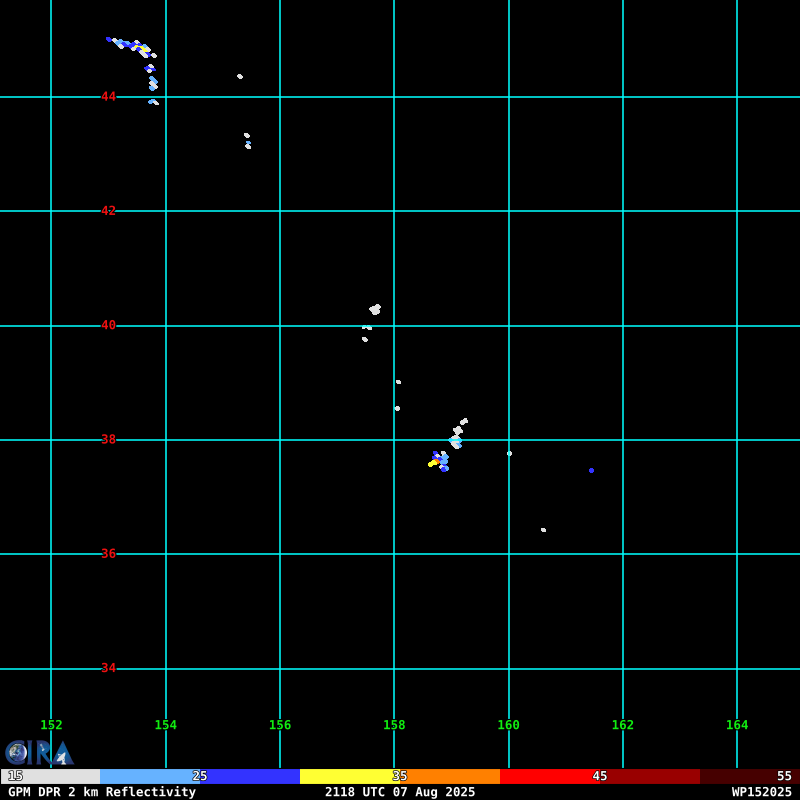Click the 164 longitude label
Viewport: 800px width, 800px height.
tap(737, 725)
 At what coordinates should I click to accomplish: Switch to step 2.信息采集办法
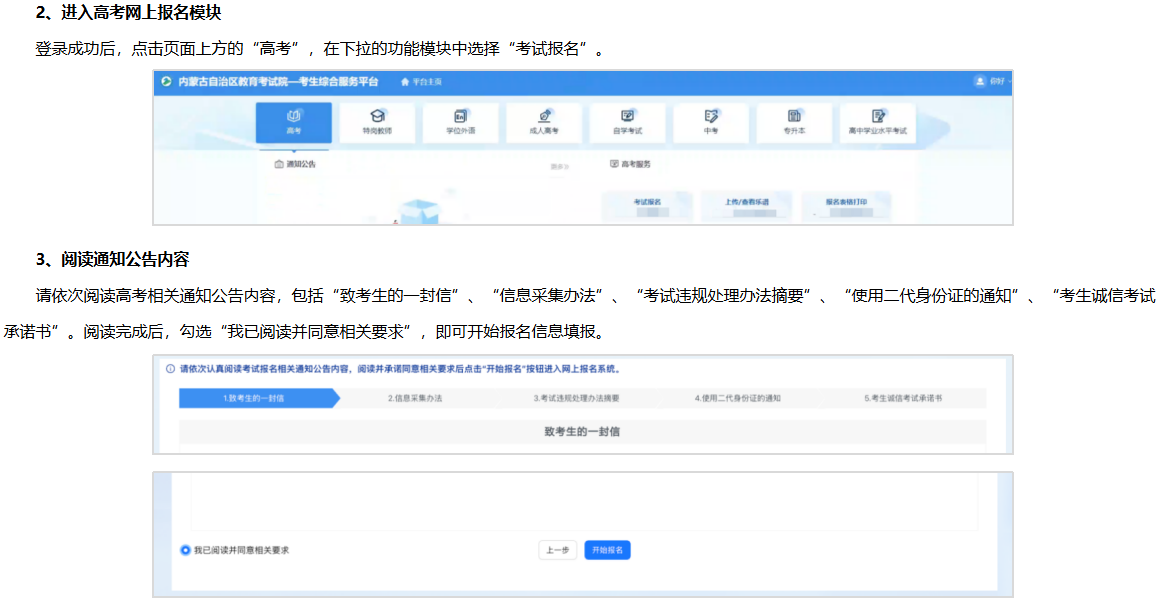point(415,398)
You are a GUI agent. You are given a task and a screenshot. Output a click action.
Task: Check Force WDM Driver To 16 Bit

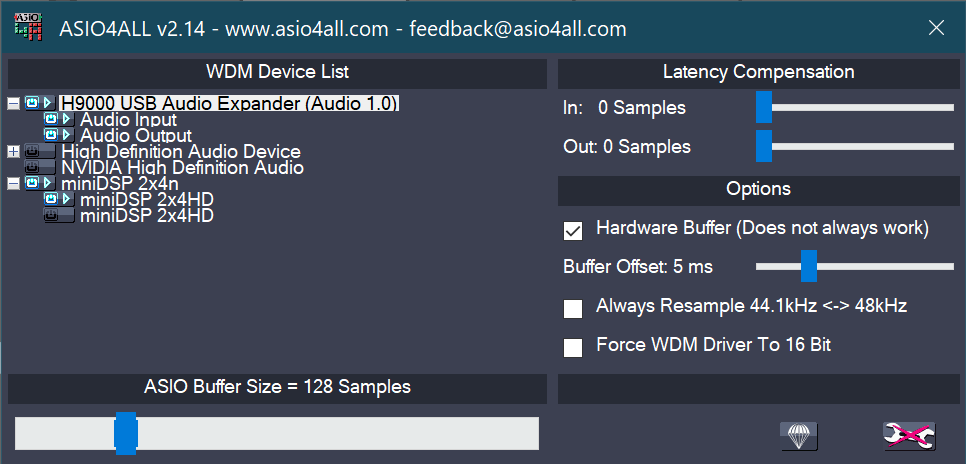573,347
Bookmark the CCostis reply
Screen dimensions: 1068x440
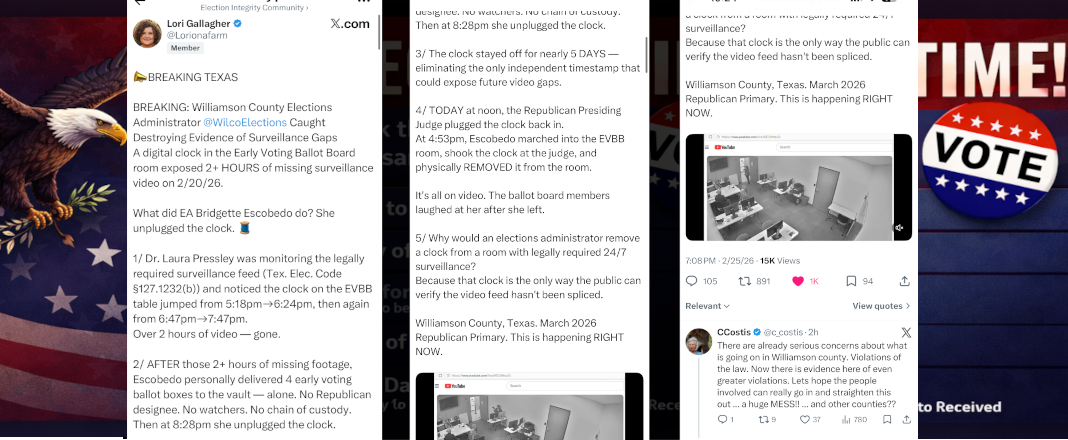(887, 420)
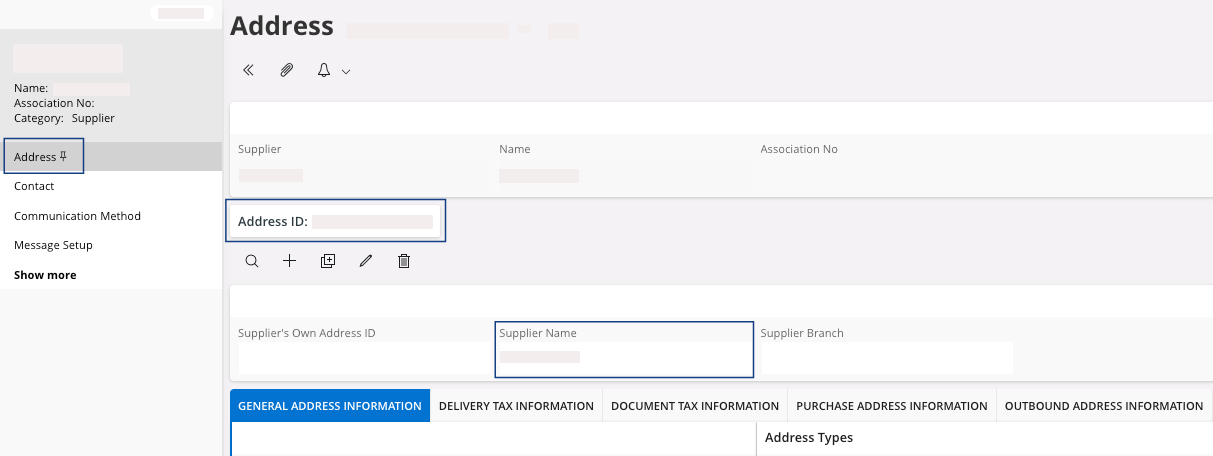Screen dimensions: 1213x456
Task: Edit address using the pencil icon
Action: coord(366,261)
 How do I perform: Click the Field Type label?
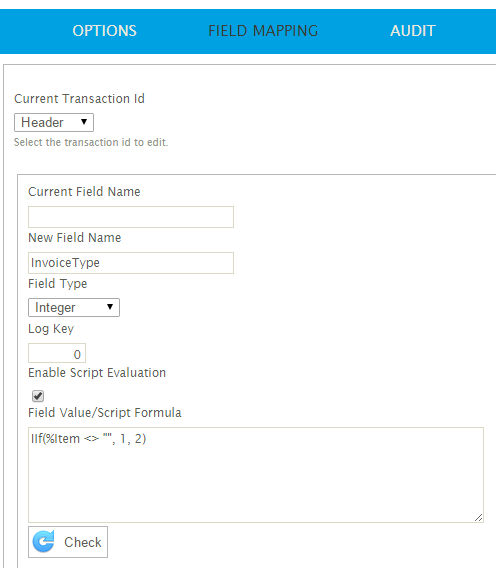pos(58,284)
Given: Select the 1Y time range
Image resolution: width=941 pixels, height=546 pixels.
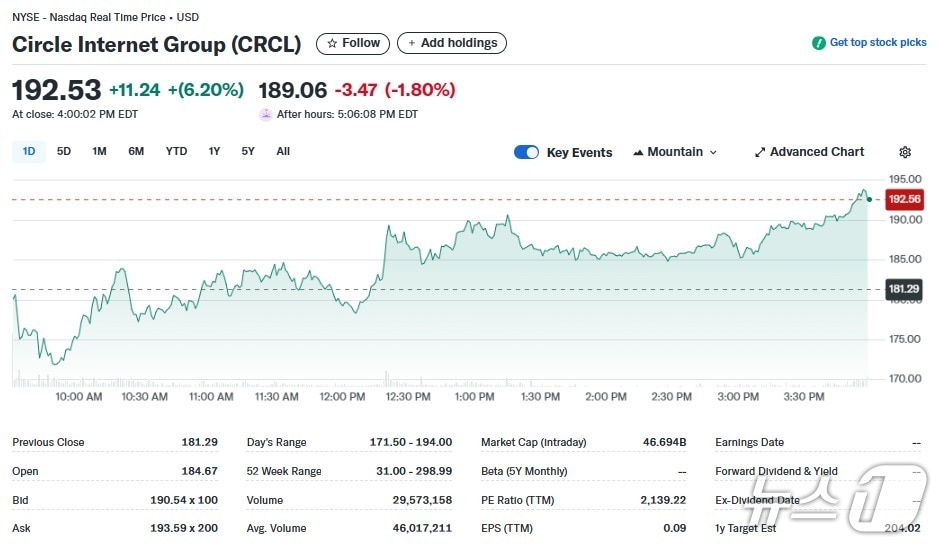Looking at the screenshot, I should point(214,151).
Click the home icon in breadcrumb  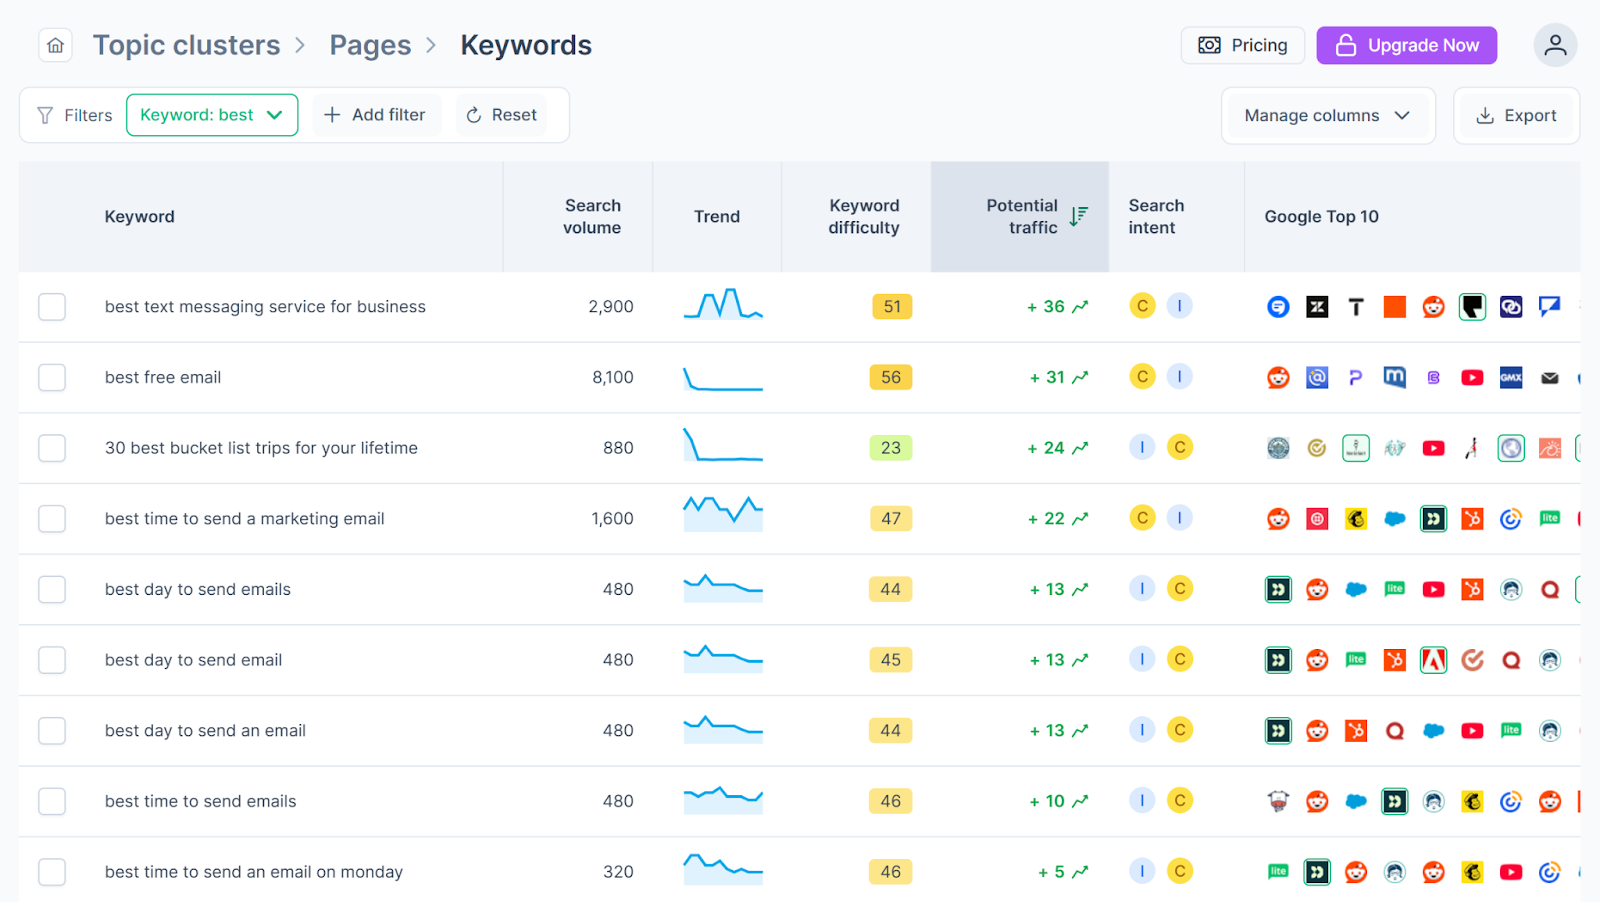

============================================================

What you need to do: Look above for the line with "You are a GUI" and the line with "Bookmark the CCostis reply"; set down those two lines and all lines between them exactly, without pictures and without anything else.

Answer to the exercise:
You are a GUI agent. You are given a task and a screenshot. Output a click action.
Task: Check Force WDM Driver To 16 Bit

573,347
Bookmark the CCostis reply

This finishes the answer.